Boy Scout Recognition
Boy Scouting provides a series of surmountable obstacles and steps in overcoming them through the advancement method. The Boy Scout plans his advancement and progresses at his own pace as he meets each challenge. The Boy Scout is rewarded for each achievement, which helps him gain self-confidence. The steps in the advancement system help a Boy Scout grow in self-reliance and in the ability to help others.
A Scout who is unable to complete any or all of the requirements for Tenderfoot, Second Class, or First Class rank because he is physically or mental disabled may complete alternative requirements.
Scout rankMeet the age requirements. Be a boy who is 11 years old, or one who has completed the fifth grade or earned the Arrow of Light Award and is at least 10 years old, but is not yet 18 years old. The first badge of Boy Scouting can be earned as soon as a boy joins a troop, especially if he has earned his Arrow of Light as a Webelos Scout. This first recognition is earned by applying and memorizing some important Scouting basics.
Tenderfoot is the first rank earned as a Boy Scout. The requirements of becoming a Tenderfoot provide basic skills to begin preparing the Scout for higher adventure outings. Earning badges and receiving recognition can be very satisfying to boys. However, keep in mind that the badge is only a representation of a valuable set of skills that a Scout has learned and demonstrated. The skills, wisdom, and experience gained through the activities of the scouting program are of much more value than a small badge.
Second Class Scouts work on building their outdoor survival and camping skills. Compass work, nature observation, camp tools, and swimming are areas where new skills are mastered and demonstrated. A second class Scout, having completed all the requirements, should be able to lead a hike, care for his own equipment, set up a campsite, and perform basic first aid.

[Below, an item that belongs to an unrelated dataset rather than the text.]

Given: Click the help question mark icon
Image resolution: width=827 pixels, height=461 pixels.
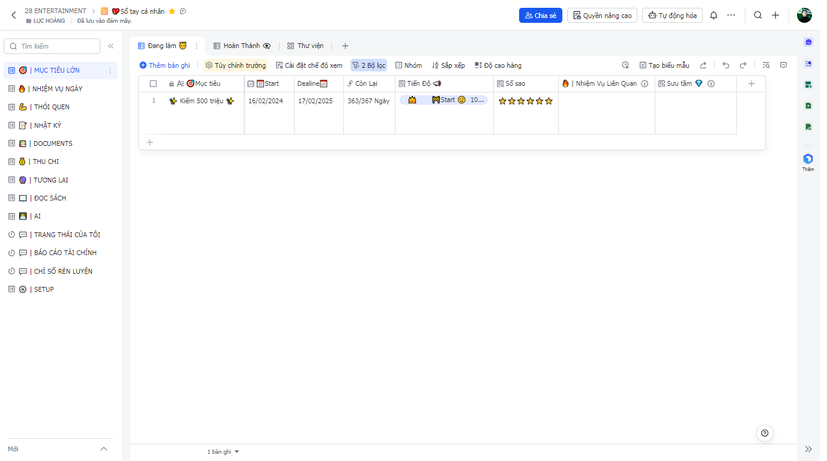Looking at the screenshot, I should click(x=765, y=433).
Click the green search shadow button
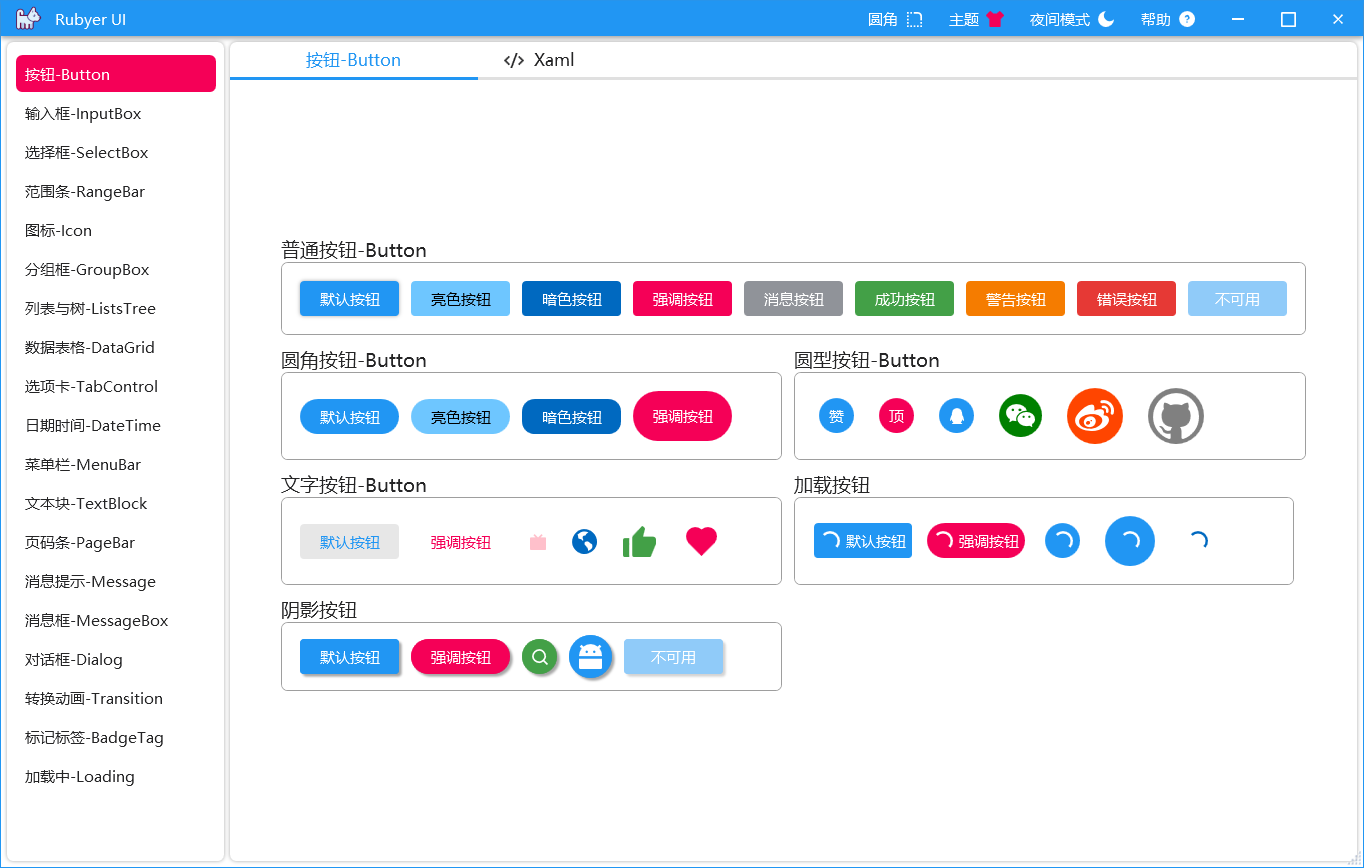 click(x=539, y=657)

When the First Class rank is attained, a Scout has learned all the basic camping and outdoors skills of a scout. He can fend for himself in the wild, lead others on a hike or campout, set up a campsite, plan and properly prepare meals, and provide first aid for most situations he may encounter. A First Class Scout is prepared.
Up through First Class rank, a Scout was busy learning skills and becoming a self-sufficient Scout. He now moves from being a learner to being a leader. The Star rank is attained with participation, leadership, service, and self-directed advancement through merit badges.
Continuing to develop leadership skills, the Life Scout rank is earned by fulfilling additional leadership positions, service hours, and merit badges. A Life Scout is expected to be a role model and leader in the troop, providing guidance to new scouts and helping the troop however he can. Being a good leader can only be learned by doing and troop leadership positions allow the Scout to make decisions, lead discussions, and encourage others.
To earn the Eagle Scout rank, the highest advancement rank in Scouting, a Boy Scout must fulfill requirements in the areas of leadership, service, and outdoor skills. Although many options are available to demonstrate proficiency in these areas, a number of specific skills are required to advance through the ranks—Tenderfoot, Second Class, First Class, Star, Life, and Eagle. To advance, a Boy Scout must pass specific tests that are organized by requirements and merit badges.